総務省「災害時には『災害用伝言サービス』やメールを御活用ください」
何度も発信をかけ直すと、つながらないまま電池だけを消費します。安否確認はメール、SNS、災害用伝言ダイヤル(171)や災害用伝言板(web171)を優先し、音声通話は必要な相手に絞ってください。171は震度6弱以上の地震などをきっかけに提供が始まり、1件あたり30秒以内の音声を録音でき、伝言は録音から48時間保存されます。
家族で確認時刻を決める
「毎時0分に連絡を確認する」など時刻を決めれば、画面を頻繁に開かずに済みます。音声通話が集中している場合は、通信状況に応じて災害用伝言サービスや短いメッセージを利用します。決めた時刻以外は機内モードにしておくと、電波探索による消費も同時に抑えられます。
ライトは専用品を使う
スマートフォンのライトは便利ですが、長時間使うと通信手段の電池を消費します。部屋の照明にはランタン、移動には懐中電灯やヘッドライトを用意します。
充電手段を分散する
モバイルバッテリー、乾電池式充電器、車載充電器などを用意し、ケーブルも端末に合うか確認します。被災時に車内で充電する場合は、換気の悪い場所でエンジンをかけ続けないでください。乾電池式の予備ライトや乾電池の必要本数を確認しておけば、スマートフォンの充電を照明用途に回さずに済みます。停電対策全体は停電時に必要なものチェックリストも参考にしてください。
よくある質問
機内モードにすると緊急速報も届きませんか?
はい、機内モード中はエリアメールや緊急速報メール、着信を受け取れません。連絡を待つ必要がある時間帯や、余震・避難情報の緊急性が高い状況では機内モードにせず、通知を絞ったうえで低電力モードだけを使う方法もあります。家族の状況に合わせて使い分けてください。
家族の安否確認は何を優先すべきですか?
音声通話より、メール、SNS、災害用伝言ダイヤル(171)や災害用伝言板(web171)を優先してください。パケット通信のほうが規制されにくく、電池と時間の消費も抑えられます。

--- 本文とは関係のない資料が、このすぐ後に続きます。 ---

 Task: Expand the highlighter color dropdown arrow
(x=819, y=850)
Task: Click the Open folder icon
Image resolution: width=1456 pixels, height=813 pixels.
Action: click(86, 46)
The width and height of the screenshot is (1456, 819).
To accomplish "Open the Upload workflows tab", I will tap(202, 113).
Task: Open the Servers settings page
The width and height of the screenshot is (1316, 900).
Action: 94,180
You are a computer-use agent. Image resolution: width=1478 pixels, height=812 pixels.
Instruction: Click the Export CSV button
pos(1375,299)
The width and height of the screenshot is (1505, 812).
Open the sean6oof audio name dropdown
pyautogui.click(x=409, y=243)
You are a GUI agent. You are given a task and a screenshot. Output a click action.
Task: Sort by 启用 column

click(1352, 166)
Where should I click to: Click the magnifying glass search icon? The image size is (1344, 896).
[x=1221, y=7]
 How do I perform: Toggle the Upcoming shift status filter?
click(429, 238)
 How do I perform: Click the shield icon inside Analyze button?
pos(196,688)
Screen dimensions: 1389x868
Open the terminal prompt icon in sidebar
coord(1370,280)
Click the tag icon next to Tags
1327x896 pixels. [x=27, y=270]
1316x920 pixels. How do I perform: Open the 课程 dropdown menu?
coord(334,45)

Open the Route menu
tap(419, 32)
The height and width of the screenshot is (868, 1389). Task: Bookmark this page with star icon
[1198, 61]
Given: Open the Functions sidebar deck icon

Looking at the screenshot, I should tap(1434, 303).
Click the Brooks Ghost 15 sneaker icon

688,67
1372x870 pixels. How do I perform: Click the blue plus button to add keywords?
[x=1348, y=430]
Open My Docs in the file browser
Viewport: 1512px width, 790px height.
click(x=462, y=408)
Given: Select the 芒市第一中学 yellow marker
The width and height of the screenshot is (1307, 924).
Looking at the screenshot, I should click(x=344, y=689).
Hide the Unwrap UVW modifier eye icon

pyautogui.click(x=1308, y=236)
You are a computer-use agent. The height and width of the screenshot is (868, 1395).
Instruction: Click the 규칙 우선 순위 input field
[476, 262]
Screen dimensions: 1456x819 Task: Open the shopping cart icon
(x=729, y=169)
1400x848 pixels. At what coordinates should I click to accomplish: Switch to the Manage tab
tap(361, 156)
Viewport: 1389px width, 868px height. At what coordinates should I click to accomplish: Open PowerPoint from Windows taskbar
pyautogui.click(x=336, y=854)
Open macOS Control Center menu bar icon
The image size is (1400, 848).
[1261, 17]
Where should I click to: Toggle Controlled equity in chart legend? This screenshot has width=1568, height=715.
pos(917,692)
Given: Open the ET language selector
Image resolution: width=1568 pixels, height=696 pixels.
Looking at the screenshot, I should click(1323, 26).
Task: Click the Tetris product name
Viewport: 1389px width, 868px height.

モバイルバッテリーがない場合はどうすればよいですか?
乾電池式のUSB充電器や車載充電器が代用になります。日頃からモバイルバッテリーの容量を確認し、満充電の状態で保管しておくことが基本です。防災ラジオに充電機能が付いている製品もあるため、防災ラジオの必要性もあわせて検討してください。
まとめ
停電時は省電力モード、画面、通信、通知を見直し、確認時刻を決めます。スマートフォンを照明代わりにせず、充電手段とライトを別に備え、安否確認は音声通話よりつながりやすいメールや災害用伝言サービスを優先しましょう。